FDA Warns Not Using Certain Needles With Safety Devices Made by HAIOU
- Provision Consulting Group
- May 26, 2021
- 2 min read
The U.S. Food and Drug Administration on Thursday asked healthcare providers to stop using certain syringes and needles manufactured by Chinese medical device maker Guangdong Haiou Medical Apparatus Co (HAIOU). The agency has recommended against use of two of HAIOU's syringe-needle combinations below:
- 1mL syringe with 25G x 1-inch needle
- 1mL syringe with 23G x 1-inch needle
The FDA is aware of various Medical Device Reports (MDRs) as well as additional complaints where needles were reported to have detached from these HAIOU syringe and needle configurations and remained in the patient’s arm after injection, or the needle safety function failed (for example, did not activate or did not retract), and a small number of incidents involving accidental needlestick injuries to health care providers.
The FDA is not aware of any instances where surgery was needed to remove a needle. Risks associated with needles detaching in people’s arms and needle safety device failures could include pain, infection, and surgery (if the needle were to break in a person’s arm). There is also a risk to health care providers of transmission of bloodborne pathogens involving accidental needlestick injuries.
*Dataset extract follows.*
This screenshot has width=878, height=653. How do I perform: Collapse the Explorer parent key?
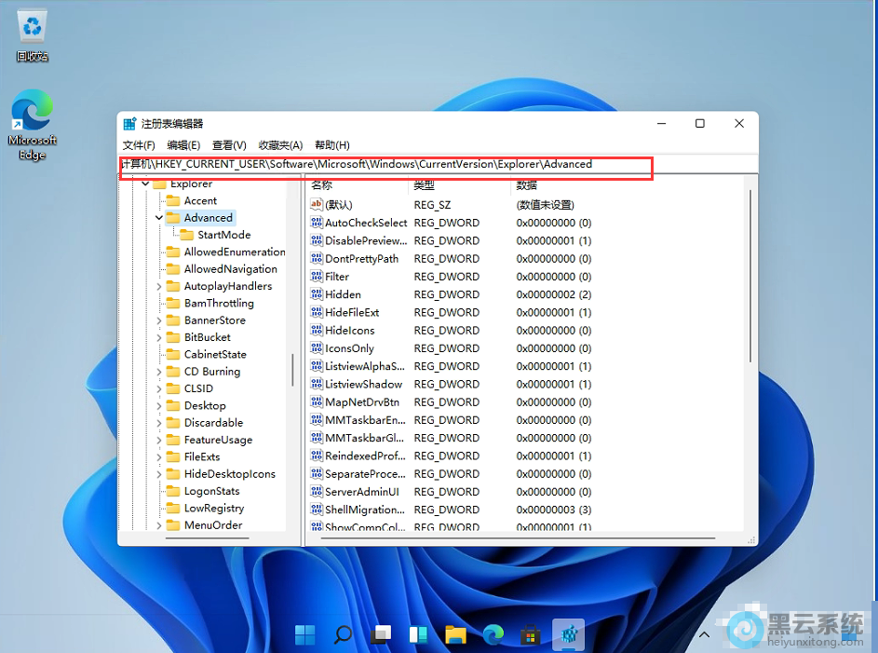pos(146,184)
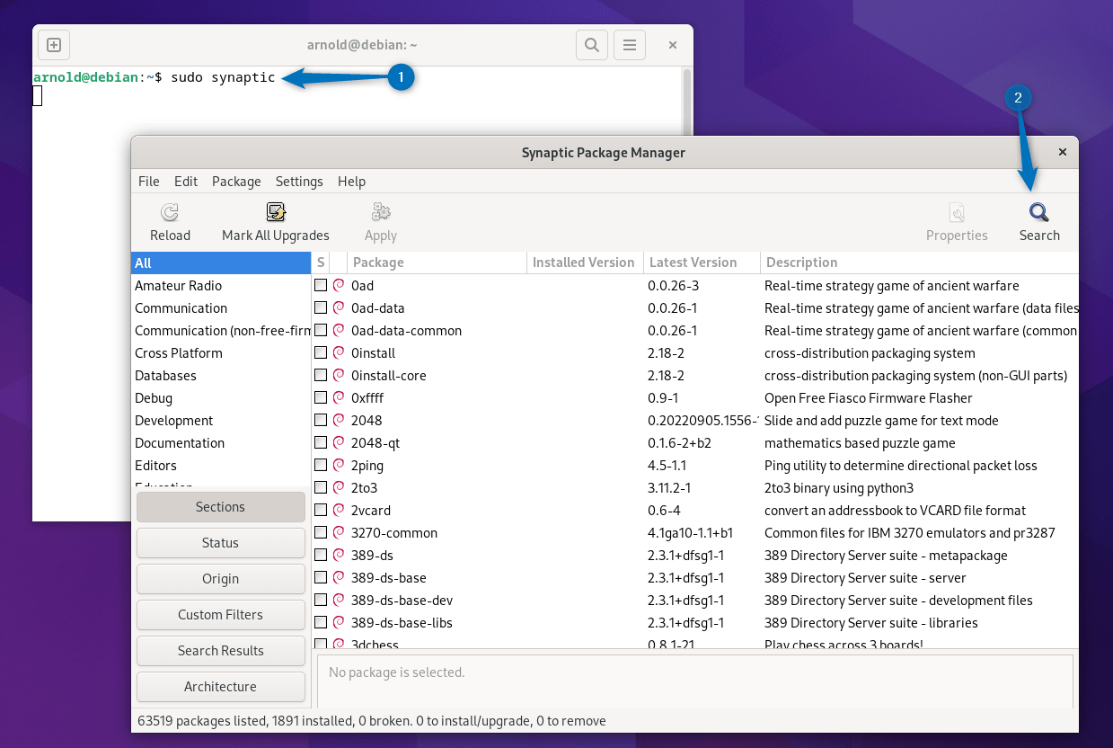
Task: Open the File menu in Synaptic
Action: tap(148, 181)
Despite pressure from the FDA, the manufacturer refuses to recall the affected syringes. As a result, the FDA issued an import alert on April 30, to prevent these syringe and needle configurations from entering the United States, and is currently working with federal partners to identify facilities where the needles were distributed to inform them of the quality issues.
Import Alert
The FDA is encouraging health care facility risk managers, procurement staff, and health care providers to stop using the syringes and needles, and to remove any remaining inventory from circulation. Facilities are also being encouraged to stop purchasing the HAIOU syringes until further notice.